Environment variables
Environment variables
Environment variables let you store configuration and secrets that your app needs at build time or runtime, API keys, database URLs, feature flags, without putting them in your code.
In Orbit, go to your project and click the Env vars tab.
How variables are scoped
Orbit has two levels of scope:
| Level | What it affects |
|---|---|
| Project-level | Inherited by every environment in this project |
| Environment-level | Overrides the project value for that specific environment only |
For example, set your DATABASE_URL at the project level, then override it at the Staging environment level to point to a test database.
Adding a variable
- In the Env vars tab, find the section for the scope you want (project-level or a specific environment)
- Click Add variable
- Fill in the Key (e.g.
NEXT_PUBLIC_API_URL) and Value - Optionally check Mark as secret to encrypt the value, secret values cannot be revealed after saving
- Click Add to save the variable
Variable changes take effect on the next deployment. They are not applied to the currently live deployment.

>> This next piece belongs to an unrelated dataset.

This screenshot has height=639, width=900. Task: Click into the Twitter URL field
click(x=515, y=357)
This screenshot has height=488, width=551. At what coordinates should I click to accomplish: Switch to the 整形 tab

Editing and deleting variables
Click the edit icon next to any variable to change its value or description. Click the delete icon to remove it.
Secret variables can be updated (type a new value and save) but their current value cannot be revealed once saved.
Tips for common frameworks
Next.js: Variables prefixed with NEXT_PUBLIC_ are inlined into the browser bundle. All other variables are server-only. Set them at the project level and they apply to both production and staging.
Vite: Variables prefixed with VITE_ are exposed to the browser. All others are build-time only.
Node.js apps: All variables are available in process.env during the build and at runtime in server mode.
Secrets vs non-secrets
Use Mark as secret for anything sensitive: API keys, database passwords, tokens. Secret values are stored encrypted and never displayed in the UI or logs after the initial save.
Non-secret variables (e.g. NODE_ENV=production, NEXT_PUBLIC_APP_URL=https://myapp.com) can be left unsealed and are visible in the UI.
Never put secret values in your repository. Use environment variables for anything you wouldn't want visible in a public git history.